~/articles/forward-vs-reverse-proxy

◆Beginnerasked at Cloudflareasked at Nginxasked at AWS

Forward vs Reverse Proxy (and API Gateway)

What "proxy" actually means in different contexts. Forward proxies, reverse proxies, load balancers, API gateways — what each does and where the lines blur.

15 min read2026-03-03Ironclad Academy

#networking #proxy #architecture #load-balancing

// DEPTH

the full breakdown — requirements, capacity, evolution, trade-offs

"Proxy" is one of the most overloaded words in infrastructure. A forward proxy and a reverse proxy share a name and almost nothing else. Then add load balancer and API gateway and the picture gets murkier. This article draws the lines clearly: what each is, who it protects, who knows about it, and what it does at the byte level.

The one-line distinction

flowchart LR
    subgraph "Forward proxy"
    direction LR
    C1[Client] --> FP[Forward Proxy] --> S1[Server]
    end
    subgraph "Reverse proxy"
    direction LR
    C2[Client] --> RP[Reverse Proxy] --> S2[Server]
    end
    style FP fill:#ff6b1a,color:#0a0a0f
    style RP fill:#15803d,color:#fff

Both sit in the middle. The difference is who they represent:

A forward proxy represents the client. The server doesn't know about it.
A reverse proxy represents the server. The client doesn't know about it.

That single difference cascades into every property — who configures it, what it logs, what it can rewrite, what threats it mitigates.

Forward proxy

The client opts in: "instead of talking to the internet directly, send everything through this proxy." From the server's view, all requests appear to come from the proxy.

flowchart LR
    L[Laptop] -->|"all egress traffic"| FP[Forward Proxy<br/>company.proxy:8080]
    FP --> I[Internet]
    I --> G[Google]
    I --> GH[GitHub]
    I --> SP[Some site]
    style FP fill:#ff6b1a,color:#0a0a0f

Corporate IT is the canonical user. Every employee's traffic runs through a proxy that logs requests, blocks malware sites, enforces content policy, and caches shared downloads like OS updates and npm packages. Schools and coffee-shop networks do the same thing for different reasons. Tor extends the idea into a chain of forward proxies to anonymize the client. VPNs achieve a similar outcome at a lower layer — they build an encrypted L3/L4 tunnel that routes all OS traffic, not just HTTP, through a remote exit node. In the end the destination server sees the exit node's IP instead of yours, just like a forward proxy, but the mechanism is a network tunnel rather than an application-layer interception.
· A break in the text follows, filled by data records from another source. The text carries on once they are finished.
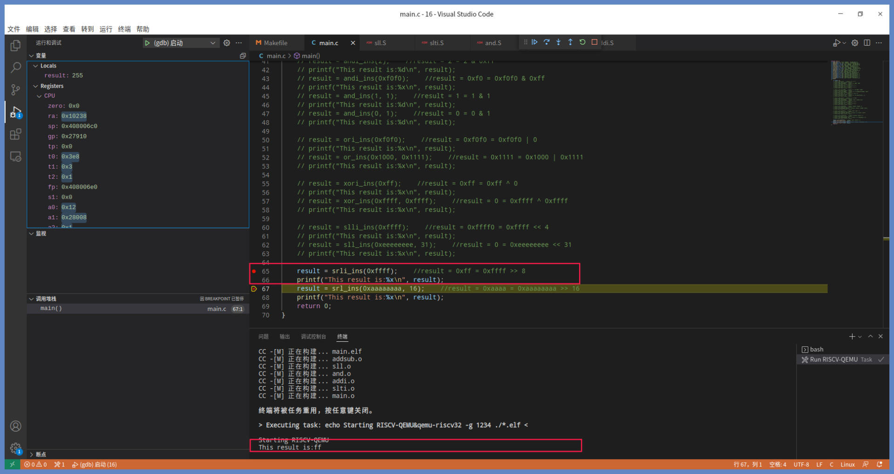
Task: Switch to the 调试控制台 panel tab
Action: tap(313, 337)
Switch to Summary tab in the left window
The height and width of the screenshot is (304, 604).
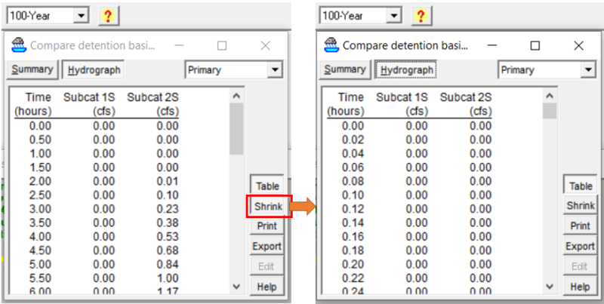32,69
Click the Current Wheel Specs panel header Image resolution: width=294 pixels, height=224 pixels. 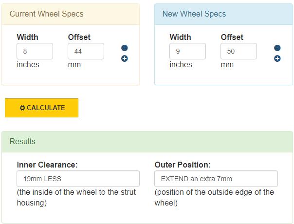tap(71, 14)
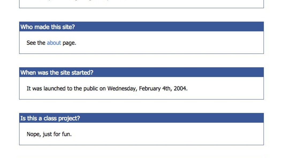Click the "Who made this site?" heading

click(47, 27)
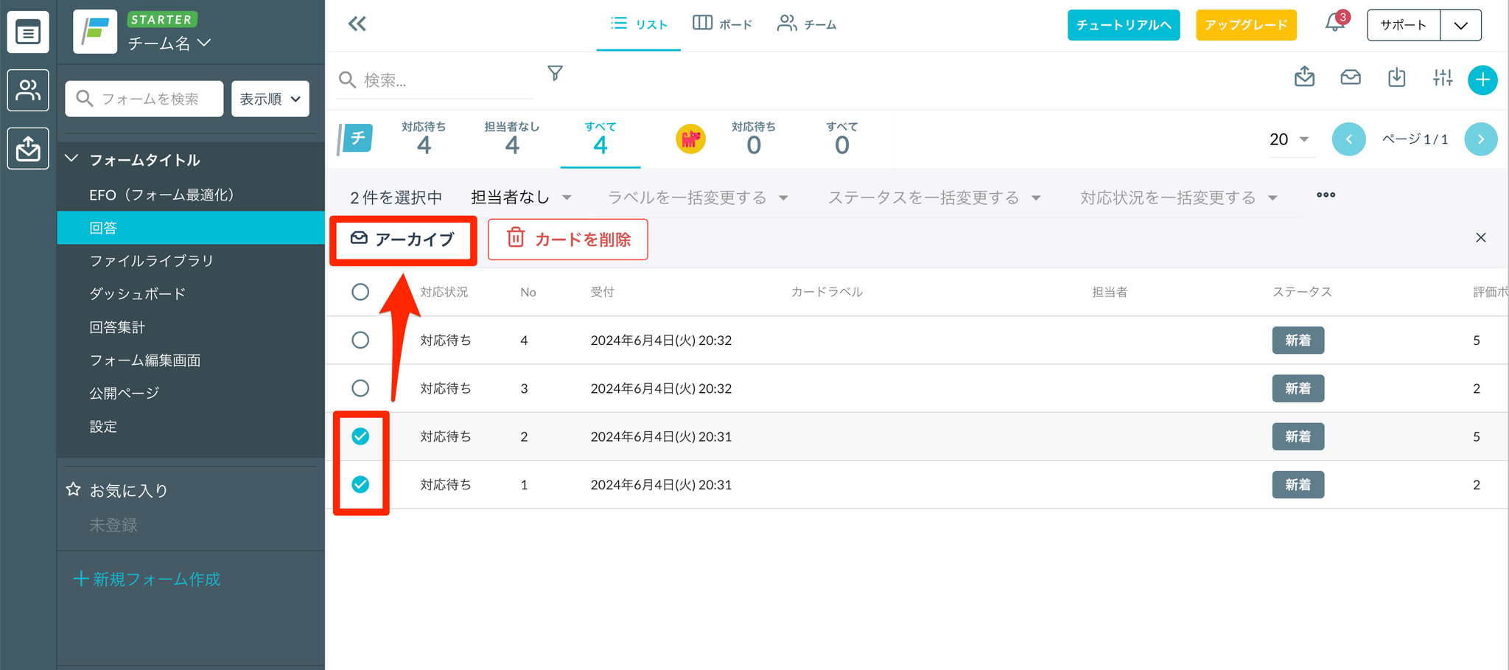The image size is (1509, 670).
Task: Click the カードを削除 button
Action: click(x=567, y=240)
The fundamental thing a forward proxy gives you is visibility into, and control over, outbound traffic. It can filter which domains employees reach, detect data leaks (DLP), cache downloads that the whole office needs, and hide the real client IP from the destination. What it cannot naturally do is look inside TLS connections — the encryption is end-to-end between the laptop and the destination, and the proxy just sees an opaque stream. To inspect that traffic, corporate proxies perform TLS interception: they terminate the TLS session from the laptop, decrypt it, re-encrypt toward the real destination, and hold the cleartext in the middle. The only reason the laptop trusts this is that IT pre-installed a corporate root CA on every device, making the proxy's dynamically generated certificates appear valid. The "Cisco Umbrella" or "Zscaler" cert chain you sometimes see in a browser on a corporate machine is this at work.

Reverse proxy

The server operator deploys it. From the client's view, the reverse proxy is the server. The real backends sit behind it, often unaddressable from the public internet.

flowchart LR
    C[Clients] --> RP[Reverse Proxy<br/>api.acme.com]
    RP --> S1[Backend 1]
    RP --> S2[Backend 2]
    RP --> S3[Backend N]
    style RP fill:#15803d,color:#fff

Every public web service runs at least one. Nginx, HAProxy, Envoy, Traefik, AWS ALB/NLB, Cloudflare, Akamai — all are reverse proxies with varied feature sets.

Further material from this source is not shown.